Its u-cj051 and the ticket is #6592 with the branch name branches/dev/hannahbryant/vn11.1_vn11.1_h2_noaa_field_emissions
There is this line in the ukca_chemistry_ctl: !*RESHAPE(y(:,nn_h2),(/row_length,rows/))*volume(:,:,k)*1.0e6/avogadro
where I was including the conversions factors seen in the asad_flux but the output was not correct. It is commented out but could be helpful!
Using instead the outputted grid cell volume and mass mixing ratio (converted to molc cm-3) as volume and y respectively gives a result more similar to the output deposition but not identical. In most regions it is off by a factor of 2-3 but in some areas the difference is larger.
I think I may have a clue regarding the x3 issue: I ran the model for 1 hour and outputted both depositions on TALLTS. The 3d output is once every hour, however, the 2d surface is output every 20 minutes but the first two of these is zero and the third is identical to the 3d output. The hourly mean of the 2d surface is therefore 1/3 of the 3d output!
There is still the decay with altitude to understand and the difference to the output deposition but hopefully this explains the 2d vs 3d plots.

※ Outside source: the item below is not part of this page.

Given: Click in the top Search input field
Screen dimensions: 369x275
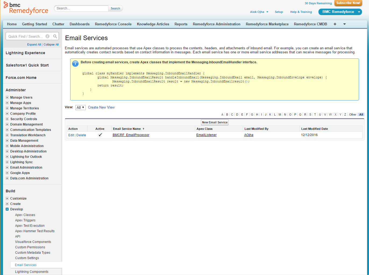Looking at the screenshot, I should [81, 8].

Ah! You’ve found it. The time code for the 2D fields will be for every timestep - I guess you copied it from an emissions one. For deposition this needs to be 17 as this means output it on UKCA timesteps (every hour!).
See Appendix C of UMDP C04 (page 23)
Great thank you! I’m still not convinced on the difference to the real profile. For example, ozone has a real dry deposition of:
And the rate from the 2d output is found using this calculation:
o3_ppm=o3_mass_mixing_ratio*(28.9644 / 47.9982)1e6
Which gives this output (on the same scale):
This has the same general shape but has discrepancies over some regions (eg. himilayas are ~3x too high). I’m wondering if this still has something to do with timesteps (eg. when the deposition is calculated and whether this is because I am multiplying together the monthly mean values?).